## Exercise prompt
Determine how many lines of the material hold the word "agent", and answer with the number only.

## Dataset excerpts

++++

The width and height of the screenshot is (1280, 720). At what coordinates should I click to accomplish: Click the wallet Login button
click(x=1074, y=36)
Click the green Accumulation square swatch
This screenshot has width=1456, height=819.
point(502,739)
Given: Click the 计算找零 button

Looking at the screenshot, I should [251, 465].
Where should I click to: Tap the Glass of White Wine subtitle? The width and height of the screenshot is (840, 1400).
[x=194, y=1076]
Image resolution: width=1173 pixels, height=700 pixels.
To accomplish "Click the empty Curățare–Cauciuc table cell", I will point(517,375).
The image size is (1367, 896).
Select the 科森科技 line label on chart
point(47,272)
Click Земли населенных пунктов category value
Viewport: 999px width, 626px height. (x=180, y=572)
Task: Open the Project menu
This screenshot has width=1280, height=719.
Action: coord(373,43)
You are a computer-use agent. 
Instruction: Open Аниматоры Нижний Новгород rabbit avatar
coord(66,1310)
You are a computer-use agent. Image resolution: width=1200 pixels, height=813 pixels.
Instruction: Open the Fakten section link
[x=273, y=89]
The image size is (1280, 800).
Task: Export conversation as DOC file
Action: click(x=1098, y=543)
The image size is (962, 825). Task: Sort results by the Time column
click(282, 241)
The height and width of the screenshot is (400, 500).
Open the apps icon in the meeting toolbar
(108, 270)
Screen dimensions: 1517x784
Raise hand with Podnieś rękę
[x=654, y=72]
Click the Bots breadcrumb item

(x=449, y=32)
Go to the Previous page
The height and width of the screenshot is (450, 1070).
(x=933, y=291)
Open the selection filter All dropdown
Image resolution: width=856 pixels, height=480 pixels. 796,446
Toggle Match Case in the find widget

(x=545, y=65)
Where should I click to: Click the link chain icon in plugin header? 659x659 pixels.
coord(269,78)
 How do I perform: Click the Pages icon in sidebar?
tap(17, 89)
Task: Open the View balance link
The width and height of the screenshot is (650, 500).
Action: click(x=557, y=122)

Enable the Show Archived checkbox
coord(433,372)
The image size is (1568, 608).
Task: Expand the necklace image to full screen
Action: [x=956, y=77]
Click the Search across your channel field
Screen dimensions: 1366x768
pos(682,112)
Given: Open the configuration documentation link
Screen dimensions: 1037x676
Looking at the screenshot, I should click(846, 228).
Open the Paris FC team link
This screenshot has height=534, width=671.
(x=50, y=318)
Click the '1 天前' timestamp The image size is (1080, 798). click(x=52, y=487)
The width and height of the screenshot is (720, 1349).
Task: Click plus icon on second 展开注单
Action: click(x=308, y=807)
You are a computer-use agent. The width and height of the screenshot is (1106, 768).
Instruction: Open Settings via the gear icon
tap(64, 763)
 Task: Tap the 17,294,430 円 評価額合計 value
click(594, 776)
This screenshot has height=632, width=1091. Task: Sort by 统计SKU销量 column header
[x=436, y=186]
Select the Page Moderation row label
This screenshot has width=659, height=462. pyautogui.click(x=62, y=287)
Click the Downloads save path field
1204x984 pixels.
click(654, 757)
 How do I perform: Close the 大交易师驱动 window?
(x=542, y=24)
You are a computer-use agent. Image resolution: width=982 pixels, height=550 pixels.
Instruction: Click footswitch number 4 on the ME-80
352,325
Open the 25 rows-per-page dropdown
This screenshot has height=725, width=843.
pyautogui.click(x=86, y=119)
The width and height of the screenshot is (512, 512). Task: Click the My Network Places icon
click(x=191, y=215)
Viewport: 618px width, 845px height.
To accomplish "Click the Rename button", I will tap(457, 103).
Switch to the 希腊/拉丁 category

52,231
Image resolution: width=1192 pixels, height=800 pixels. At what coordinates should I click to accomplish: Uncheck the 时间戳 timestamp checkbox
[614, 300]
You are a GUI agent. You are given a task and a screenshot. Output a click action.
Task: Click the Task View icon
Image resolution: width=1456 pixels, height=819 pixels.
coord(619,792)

++++

## Solution to the exercise
5